WHAT THE TASK ASKS → Your copy should begin at the line containing "Task: Click the callBack" and end at the last line of the records; transcribe those lines exactly and leave out every picture.

EXERCISE MATERIALS →

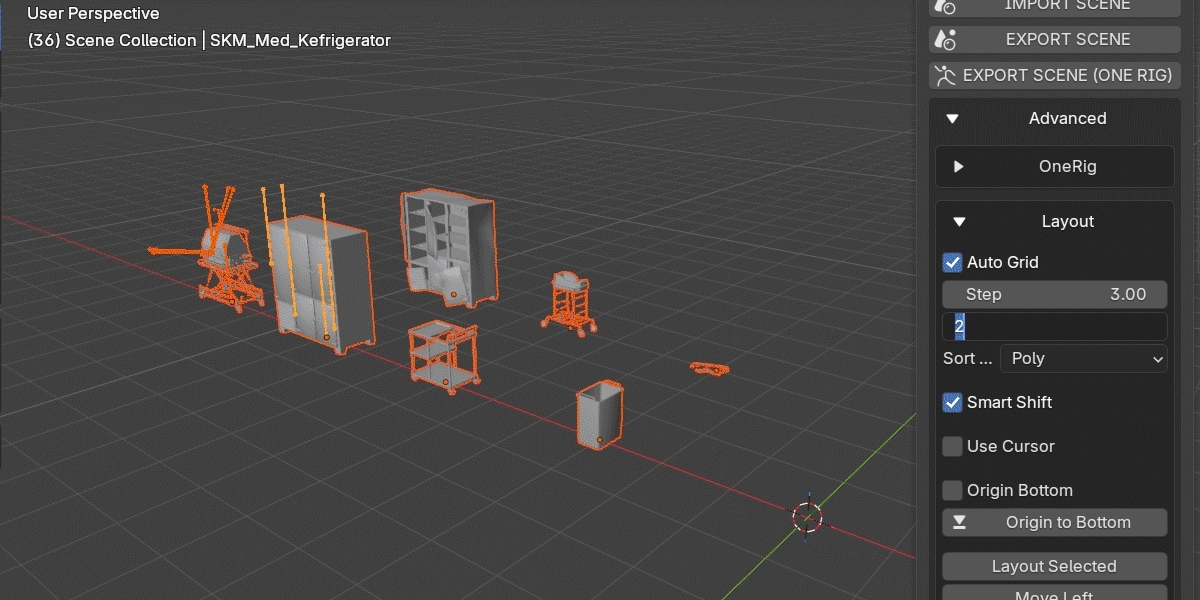This screenshot has height=600, width=1200.
Task: Click the Move Left button
Action: click(1054, 593)
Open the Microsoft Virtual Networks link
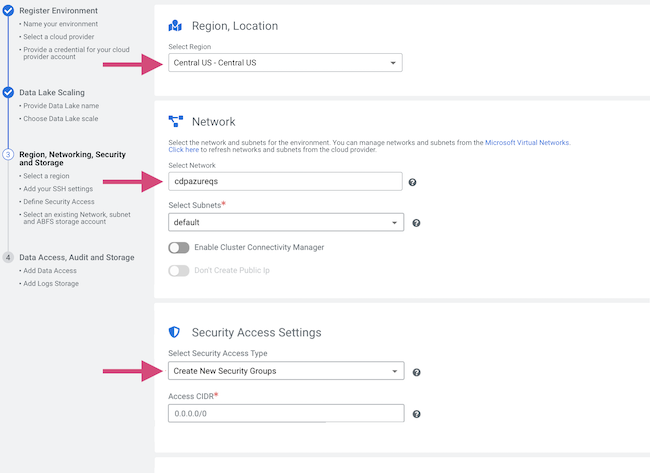650x473 pixels. 527,143
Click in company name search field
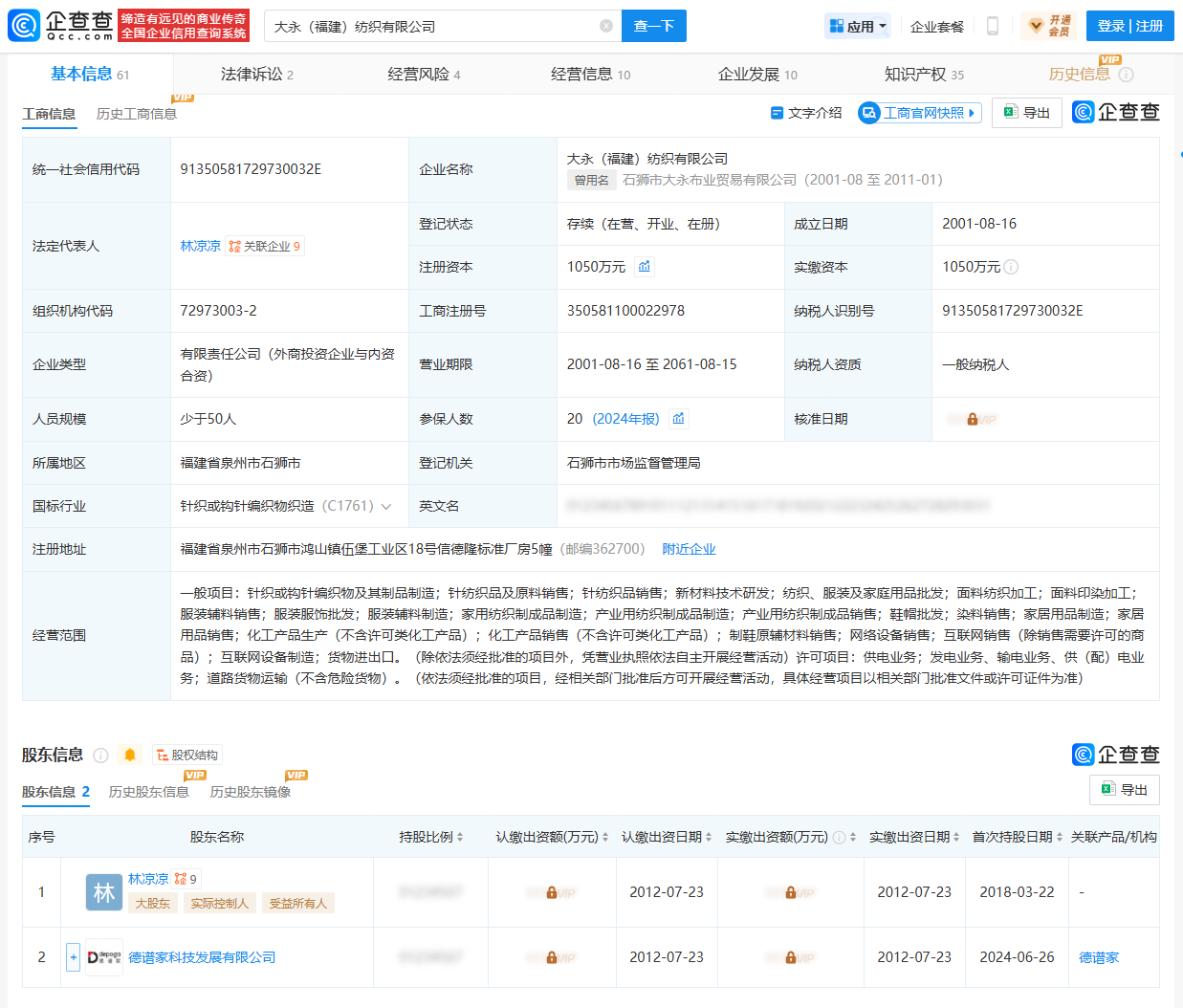1183x1008 pixels. pos(430,26)
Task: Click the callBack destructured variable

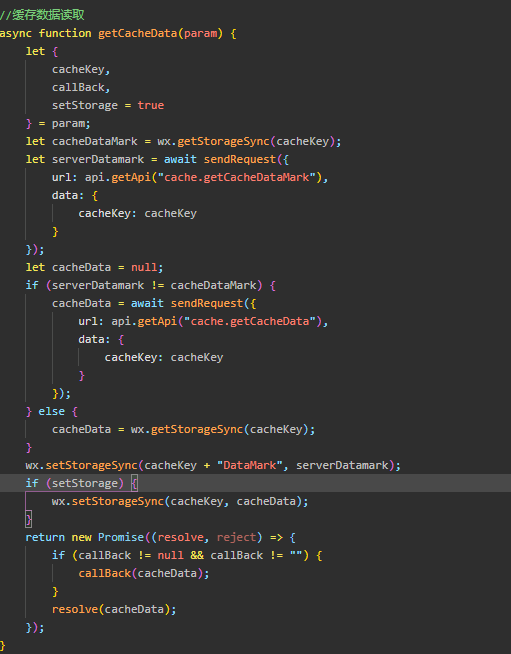Action: point(78,87)
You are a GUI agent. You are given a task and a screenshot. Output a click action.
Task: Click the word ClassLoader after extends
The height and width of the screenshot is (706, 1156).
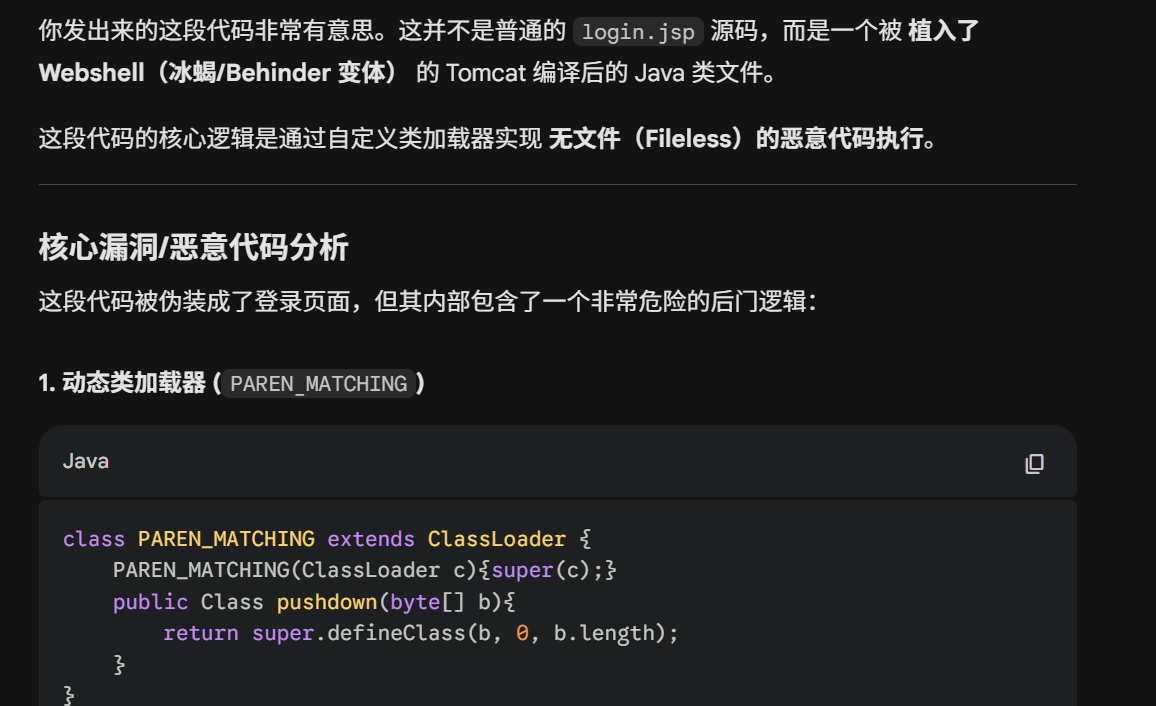click(496, 539)
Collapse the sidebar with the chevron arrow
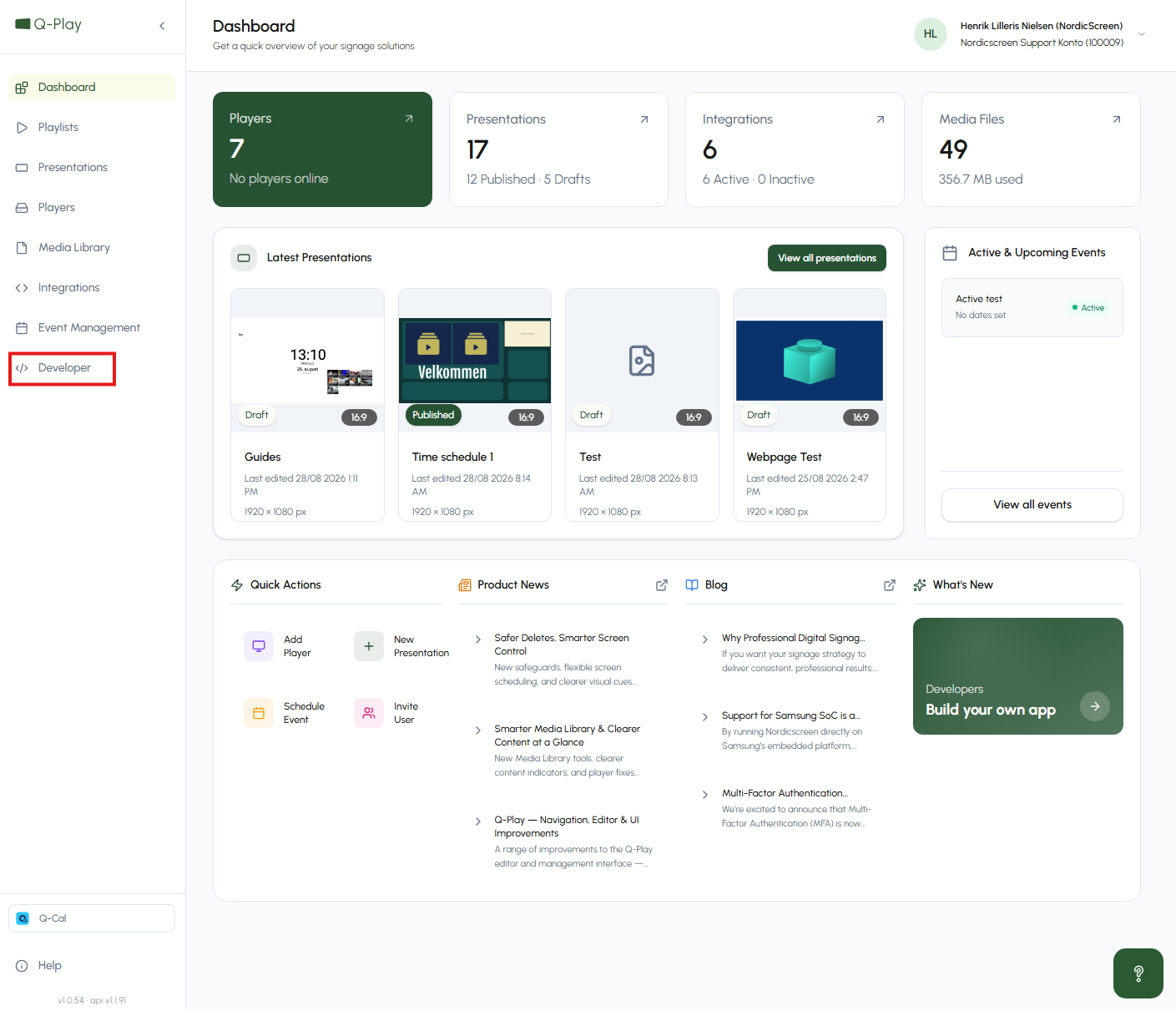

RESPONSE BELOW →
Task: Click the callBack destructured variable

Action: point(78,87)
You are a GUI agent. You are given a task and a screenshot. Output a click action.
Task: Click the word ClassLoader after extends
The height and width of the screenshot is (706, 1156).
click(496, 539)
Collapse the sidebar with the chevron arrow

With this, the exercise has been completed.